Choosing the right collection in .NET

Published on 27 Jun 20204 min read0 Comments

As a developer, we usually have to choose the right collection for the task at hand, considering each collection's time complexity in a given scenario. Be aware that each collection is suitable for a specific context. In this post, I will be covering the data structures that are available as a built-in component in .NET.

Why choosing the right collection is important?

The answer to this question is pretty straightforward: We shouldn't be using a tool just because it's capable of handling the job. When choosing a data structure, it's important to consider how it will be used and the complexity of the operations that will be performed against it.

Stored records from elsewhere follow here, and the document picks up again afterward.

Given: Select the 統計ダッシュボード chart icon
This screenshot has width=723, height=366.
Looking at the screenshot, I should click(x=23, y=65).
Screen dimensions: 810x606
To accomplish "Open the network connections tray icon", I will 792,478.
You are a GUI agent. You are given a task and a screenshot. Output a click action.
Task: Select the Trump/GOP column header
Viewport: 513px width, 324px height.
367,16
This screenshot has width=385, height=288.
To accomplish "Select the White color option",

One should consider the proper data structure because it will not only improve code quality and readability but also it will avoid hidden performance issues for a specific scenario.

Features vs performance - Tips & Tricks

In the interest of keeping this blog post short, I'm not going to dive into the performance of each collection available in .NET. I will, however, offer general guidance when it comes to making decisions where the benefits outweigh the drawbacks of your implementation.

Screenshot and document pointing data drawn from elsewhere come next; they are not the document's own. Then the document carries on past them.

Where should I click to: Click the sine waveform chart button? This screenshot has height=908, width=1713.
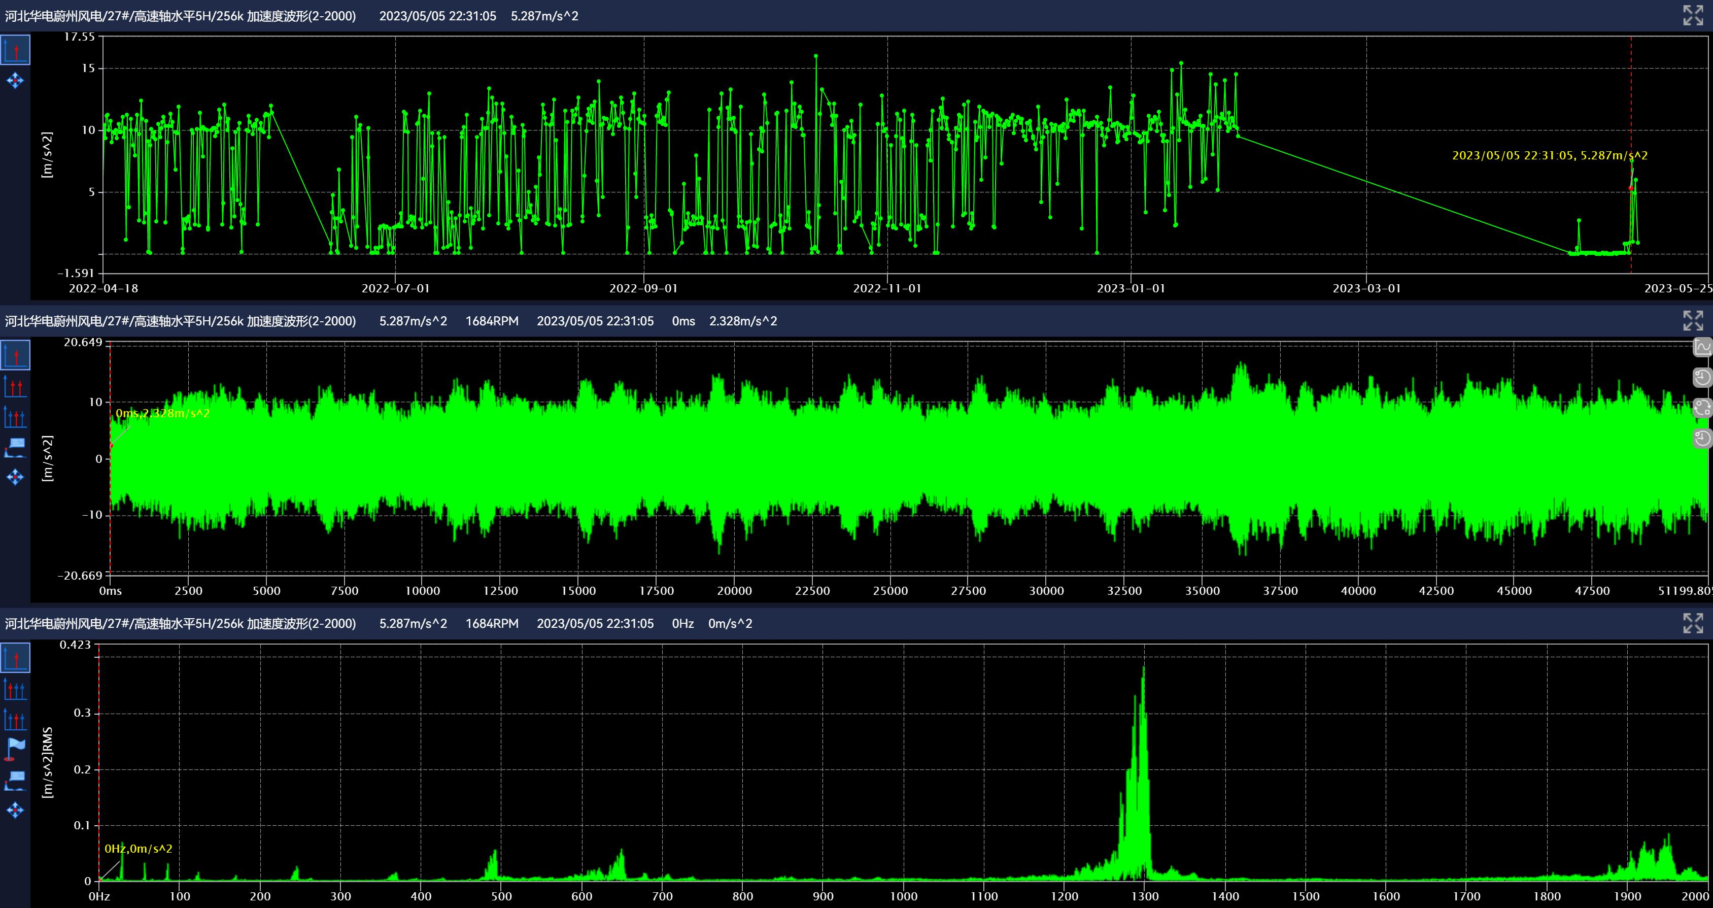[1702, 347]
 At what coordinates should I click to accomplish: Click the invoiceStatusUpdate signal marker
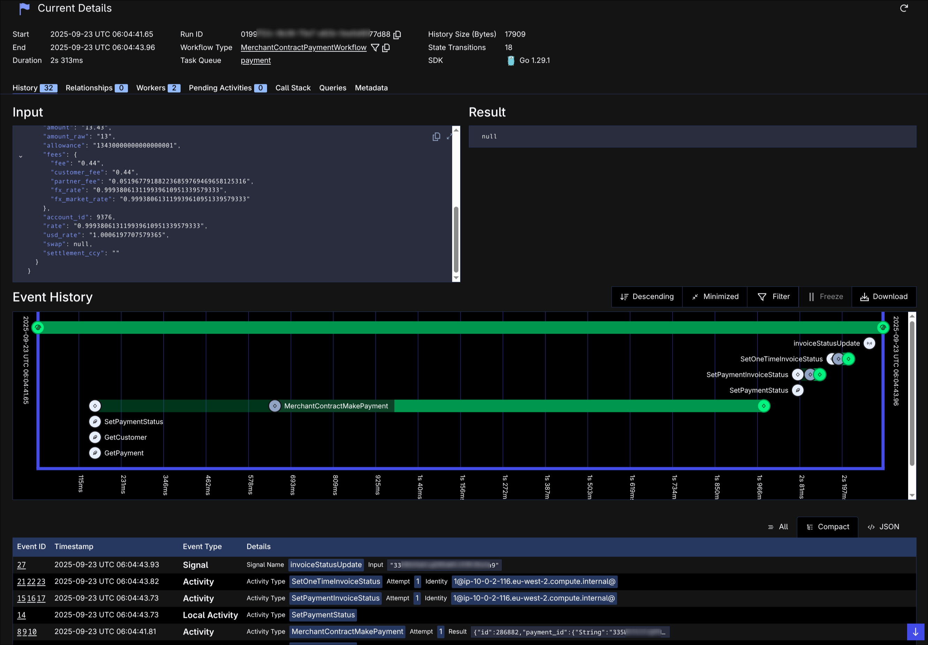click(x=869, y=343)
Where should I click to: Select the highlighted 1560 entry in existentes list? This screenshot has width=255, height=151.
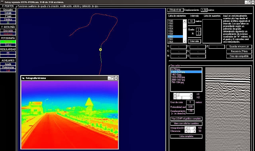coord(175,36)
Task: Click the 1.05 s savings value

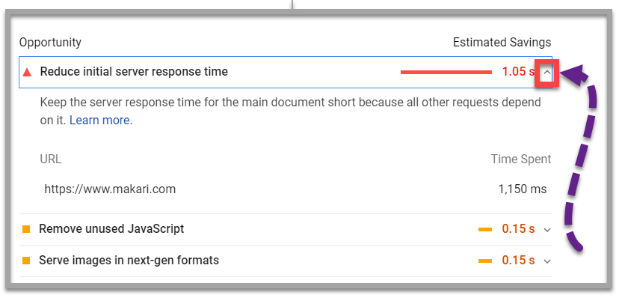Action: [518, 72]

If you are interested in reading more about features and time complexity for each collection and their corresponding API, there is a lot of great documentation already, so please refer to the following list:

Avoiding performance issues

The best example that comes to mind is when we use List<T>, where List<T>.Add(...) has O(1) amortized time, which is nice, but List<T>.Insert(...) and List<T>.Remove(...) has O(n) complexity.

During these operations, the elements after the target index are shifted accordingly in order to reorganize the dynamic array. That said, writing other than at the end of the collection can be computationally expensive and an innocent Insert can be a potential source of performance issues.

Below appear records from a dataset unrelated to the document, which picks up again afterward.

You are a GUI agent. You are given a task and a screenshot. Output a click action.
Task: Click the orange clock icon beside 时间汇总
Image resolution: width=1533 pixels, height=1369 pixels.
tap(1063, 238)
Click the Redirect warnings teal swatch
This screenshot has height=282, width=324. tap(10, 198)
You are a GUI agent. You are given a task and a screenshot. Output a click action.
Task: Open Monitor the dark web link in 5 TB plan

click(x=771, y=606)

When we understand each collection works, we can anticipate these potential issues.

Ensuring proper usage (and readability as added bonus)

When we use a more dedicated collection, we explicitly specify how it should be used for the specific scenario. A mere declaration naturally reduces the set of usage possibilities and keeps its readability clear.

For instance, if someone inspects a code he doesn't know and finds a class that manipulates a Queue<T>, it becomes naturally clear that this attribute is not inserting or removing elements in the middle of the collection. It means also that the first element added is always the first to be read and that at some point, the element is probably removed after its value is obtained.

All that information by reading one single line of code!

That said, it becomes clear that if we used a List<T> in a scenario where a Queue<T> would be a fit, even if the performance matches, we lose in readability by not using the right tool, thus compromising its interpretation.

There is no such thing as a free lunch

There is no data structure that will fit better in every context. In order to select a proper collection, you need to know what you can give away.

A dictionary, hashset or hashtable will give you O(1) amortized complexity when inserting, adding or removing items, but you can't guarantee order of the elements.
A binary search tree will give you O(log n) when inserting or removing and a predictable order. It's far more efficient than a O(n) for big sets, but it's not as fast as a dictionary.

That said, if you need fast access and you don't need order, the "limitations" of a dictionary is not even an issue. However, if you need order and elements are constantly entering and leaving at unpredictable positions, most search trees will have O(log n) complexity for both writing and retrieval, which is pretty decent, but not as fast as the dictionary's amortized constant time.

Design considerations

Once we have chosen the collection that suits best our specification, we need to make sure that our implementation does not leak to the consumer. For example, if we want to keep tight control over what/how/when elements are added, inserted or removed from the collection of our choice, providing read-only access is usually a good decision.

A word of caution

We shouldn't use a data structure just because it's capable of handling the job. It's important to consider the scenario and the operations that will be performed. The understanding of how things works under the hood helps us make the judgement of which data structure will perform better and ensure application's performance. It will also improve code quality and readability.